Inject artifact persistence

TypeScript
import type { ArtifactRepository } from '@roackb2/heddle'

const artifactRepository: ArtifactRepository = {
  readCatalog: () => synchronousArtifactStore.readCatalog(),
  writeCatalog: (store) => synchronousArtifactStore.writeCatalog(store),
  contentKey: (id, extension) => 'artifacts/' + id + '.' + extension,
  contentExists: (key) => synchronousArtifactStore.contentExists(key),
  writeContent: (key, content) => synchronousArtifactStore.writeContent(key, content),
  readContent: (key) => synchronousArtifactStore.readContent(key),
}

const engine = createConversationEngine({
  workspaceRoot,
  stateRoot,
  model,
  sessionRepository,
  artifactRepository,
})

contentKey owns addressing. Its return value is stored as RuntimeArtifact.path, but it is an internal content key, not a public download URL.

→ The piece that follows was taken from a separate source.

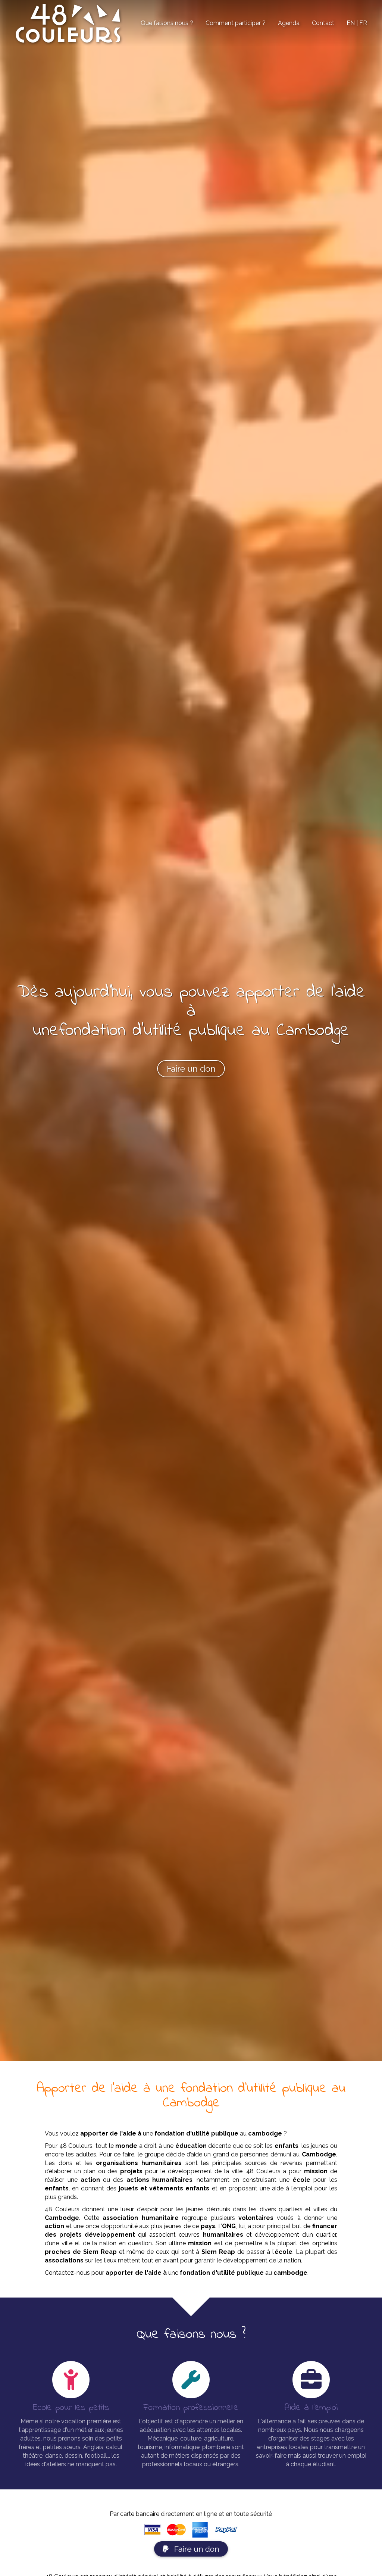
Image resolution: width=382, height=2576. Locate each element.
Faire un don (195, 2549)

Every ArtifactRepository method is synchronous today. Heddle does not await catalog or content operations, so do not place an ordinary asynchronous S3, database, or network client behind this interface. Use the file-backed repository or another genuinely synchronous durable store, keep remote upload outside this port, or wait for an asynchronous artifact repository contract before treating remote blob storage as a drop-in adapter.

Required session-adapter behavior

Before production, verify that:

  1. two writers using the same revision cannot lose one another's changes;
  2. missing, already-existing, and revision-conflict records remain distinct outcomes;
  3. cursor pages neither skip nor repeat rows when timestamps tie;
  4. tenant, workspace, and archive filters run inside the authorized scope;
  5. a second engine process can reopen a session with messages, turns, queue, lease, and compaction state intact;
  6. storage failures reach the host as failures instead of a successful turn.

The public guide includes a practical PostgreSQL JSONB table and compare-and-swap query. Reuse the product's existing driver or ORM rather than adding a database stack only for the example.

Remaining path-backed state

Session and artifact repositories are injectable today. Traces and Heddle-managed memory still persist beneath stateRoot, so hosted deployments must provide a suitable durable path or explicitly operate within that limitation.

Shared database persistence also does not make active-run replay cross-process. ConversationRunService keeps bounded active events in one process; multi-process routing, draining, and broker delivery remain product infrastructure.